Answer Exchange

  • Q:

    Our local feed dealer has deer salt blocks on clearance, and I was wondering if there is anything in the block that could be harmful to my horse. The packaging of the blocks state they are made with real acorns. The other ingredients are 93-98% salt, 1% calcium, and 0.8% phosphorus.

  • A:

    Giving horses feeds or products designed for other species is usually not a good idea unless you have the ingredients verified by a nutritionist or veterinarian. In this case, the only ingredient that may be of concern in the salt block would be acorns (the nuts of oak trees). However, the percentage of acorns in the block is probably minimal (less than 5%). A horse would probably not consume more than a few ounces per day, and the resulting intake, equivalent to less than one acorn, would not be enough to cause any problems, especially if the horse has access to plenty of forage.

    What may be a concern is whether the horse will lick the block at all. Acorns are typically bitter, and horses not accustomed to them might not lick the block. In light of these concerns, I would suggest purchasing a salt block intended for horses.

    Acorn toxicosis occurs when horses consume large amounts of acorns, though it is highly unlikely in the case of the salt blocks you mentioned in your question. Acorns contain tannins, though the amount varies based on the maturity of the nut. Green acorns have much higher levels of tannins than ripe ones. Tannins are also found in other parts of oak trees, especially tender buds, young leaves, and bark. Because the tannins are associated with a bitter taste, horses do not usually consume these things unless there is a shortage of forage. Rarely, a horse will develop an unusual obsession for acorns.  

    Signs of acorn poisoningare initially depression, lack of appetite, and colic. Other signs may include emaciation, poor or rough hair coat, increased thirst, mouth ulcers, frequent urination, bloody urine, constipation with hard, dark feces or bloody diarrhea, edema of the abdomen and legs,excessive salivation, slow or irregular heart rate, elevated temperature, pale mucous membranes, watery eyes, and sometimes choke with saliva passing out of the nostrils. 

    The type and severity of clinical signs are dependent on how much tannin was ingested and the duration of the poisoning. Tannins are astringents, so they draw fluid out of tissues. Bloody diarrhea is caused by the destructive effect tannins have on the intestinal lining by dehydrating and damaging cells, thus drawing abnormal amounts of fluid into the intestinal tract. Not only do the tannins destroy the intestinal tract, but they can be absorbed and cause excessive damage in the liver and kidneys. This damage may not be immediately apparent but will be obvious within a week of ingestion. Sometimes the horse will die within a day of eating large quantities of acorns, or it may live for five to seven days after the onset of clinical signs.

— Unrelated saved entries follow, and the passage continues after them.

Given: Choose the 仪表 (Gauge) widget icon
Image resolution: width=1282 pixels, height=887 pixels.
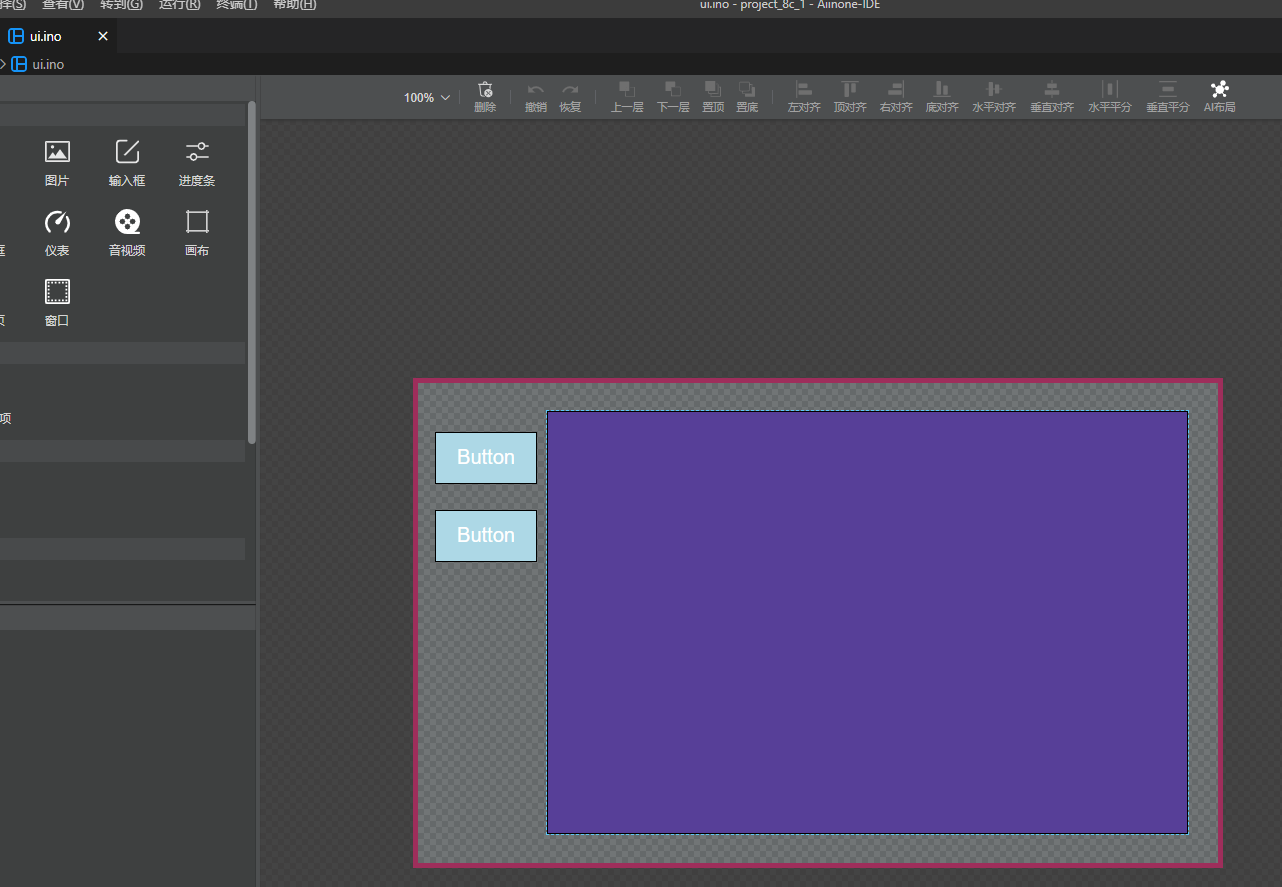Looking at the screenshot, I should (x=57, y=223).
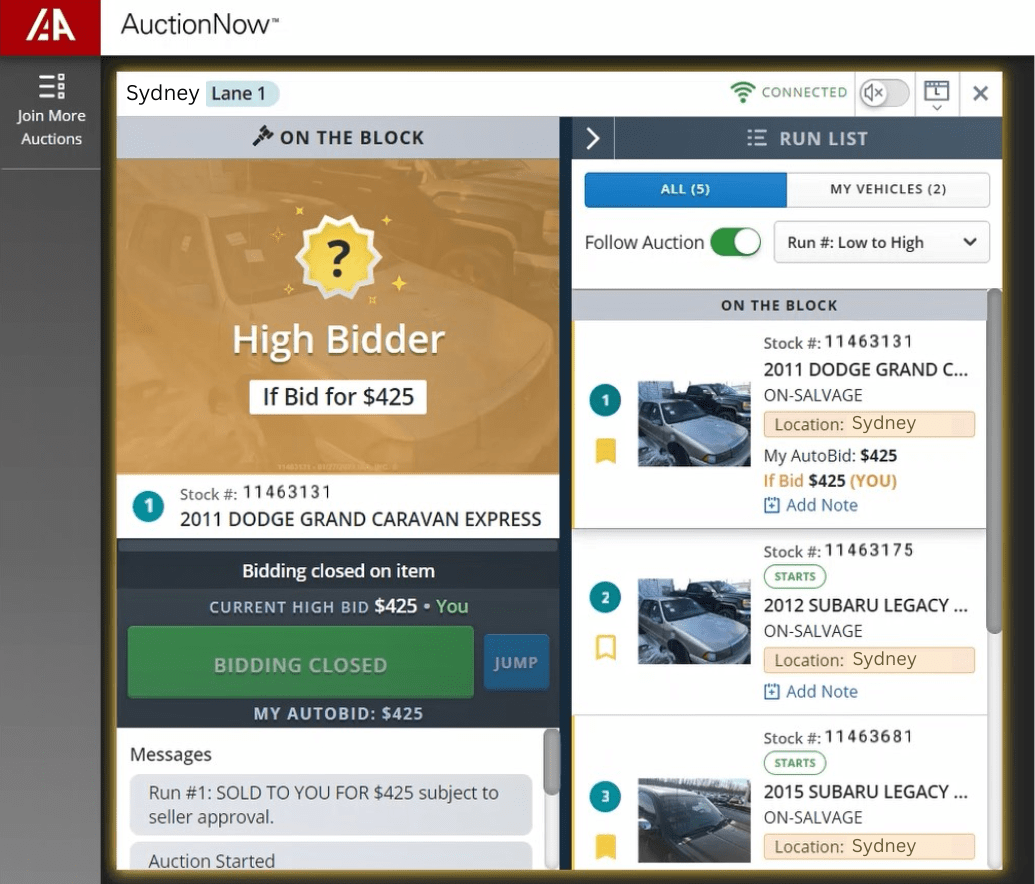
Task: Click bookmark icon on 2015 Subaru Legacy
Action: (605, 847)
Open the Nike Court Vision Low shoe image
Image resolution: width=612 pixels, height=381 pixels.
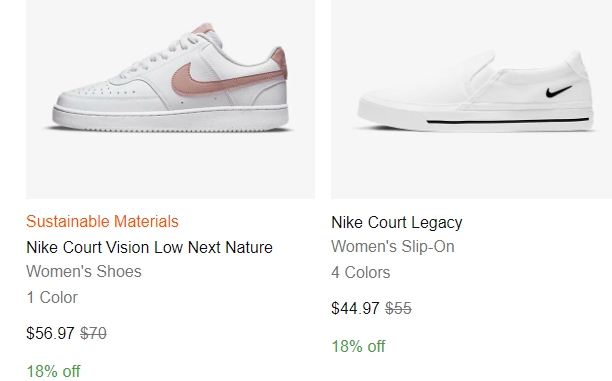pos(170,99)
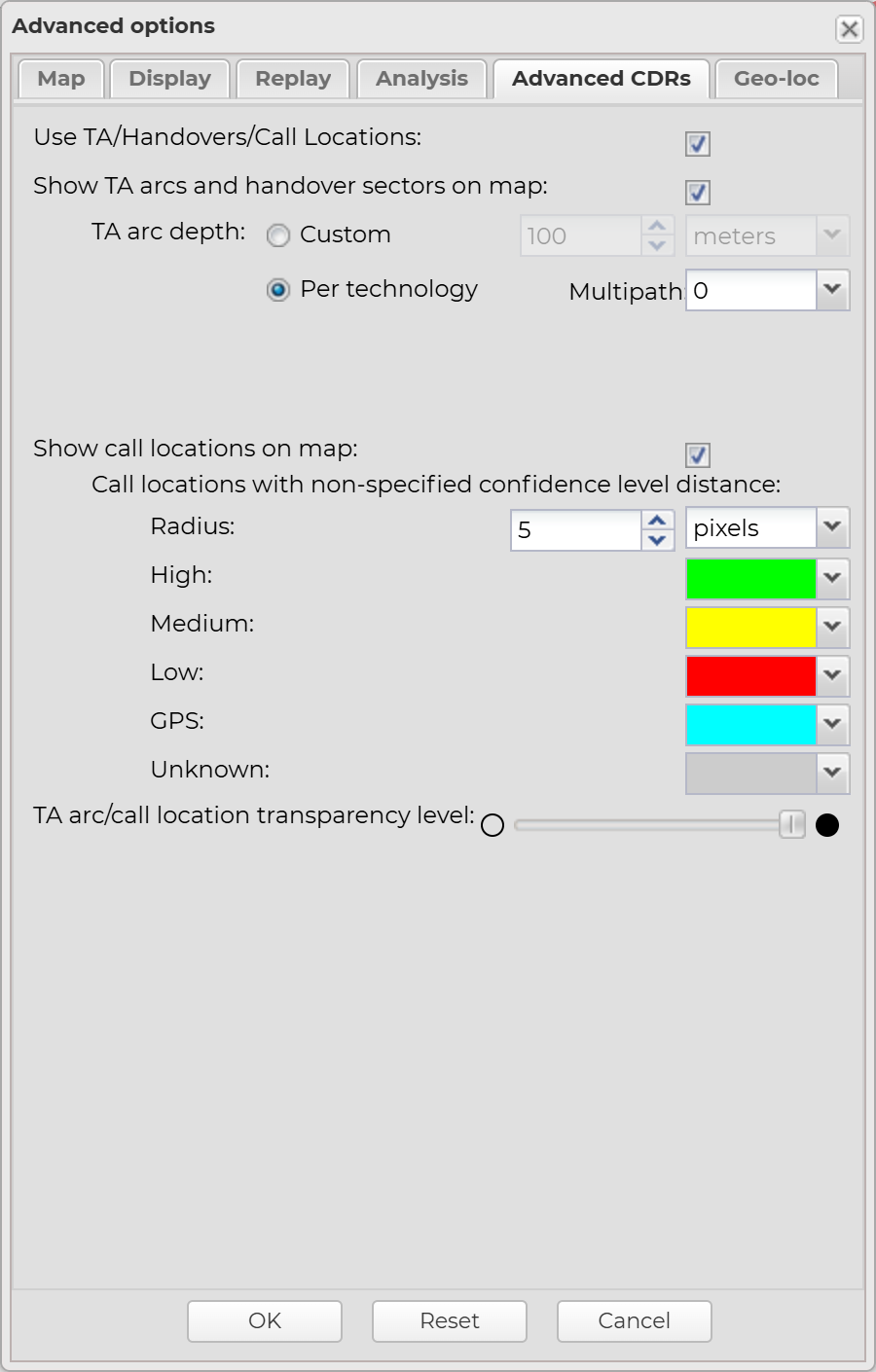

If the liver and kidneys are severely affected, death occurs about 85% of the time unless treatment is administered.

    There is no cure for acorn poisoning, and it is usually handled by giving supportive care. Once poisoning is suspected, it is important to remove the horse from the acorn source. Intravenous fluid therapy will help counteract the dehydrating effect of the tannins on cells, flush the toxins from the organs, and prevent kidney failure. Administration of paraffin, mineral oil, calcium hydroxide, or activated charcoal by stomach tube has been recommended to stop further damage from occurring in the intestinal tract and to bind the toxins. Encouraging the horse to eat hay and drink water will also dilute the toxins in the digestive tract. If the horse is colicky or painful, analgesics can be administered.